Yo miraba a la señora y comprendía los motivos de su preocupación por aquel modelo de marido. «No tenga pendiente, doña”, le dije, “tenemos Don Beto para rato”.
Así pasaban los días en ese pueblo junto a un río, franqueado a la entrada por árboles enormes que, para el otoño, pintan la greda de amarillo con su confeti de flores minúsculas. Samahua, le llamaban cariñosamente con el hipocorístico de su nombre referido a la virgen madre de Dios y a un pueblo que erró dos veces su asentamiento original: Huatulco.
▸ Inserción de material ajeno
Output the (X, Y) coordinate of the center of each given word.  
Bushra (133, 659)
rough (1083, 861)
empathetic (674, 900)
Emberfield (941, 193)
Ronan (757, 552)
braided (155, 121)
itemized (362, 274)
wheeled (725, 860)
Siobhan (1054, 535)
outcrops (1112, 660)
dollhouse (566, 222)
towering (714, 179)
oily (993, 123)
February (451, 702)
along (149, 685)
Han de saber que, por motivos de mi trabajo, tuve que dejar Samahua después de diez años de radicar ahí y de ser testigo de los hechos que refiero; pero un día, Rola Stein, a su paso por mi nueva adscripción, me comentó que Don Beto El Plomero había fallecido de manera repentina y sorpresiva.
Aún sin salir de la conmoción que me causó la noticia, dirigí mis pasos a Samahua, en donde su esposa me recibió amable y contó de esta manera lo acaecido: «Mire Maestro, fue apenas el mes pasado, llegó a visitarlo un amigo con quien no se había mirado en años; lo hubiera visto como saltaba de alegría; en uno de esos saltos cayó al suelo y ya jamás se levantó».
Con el impacto de lo escuchado, salí del pueblo casi al parpadeo de las primeras luces del crepúsculo. Llevaba el recuerdo de Don Beto y de sus múltiples facetas hacendosas. Busqué entre las copas altas de los «grados» el perfil de su rostro redondo y amable. Suspiré al dejar aquel lugar de dulces memorias y recuerdos gratos; ya de salida pensé que, al fin, así como se muere de tristeza, a veces, también se muere de alegría.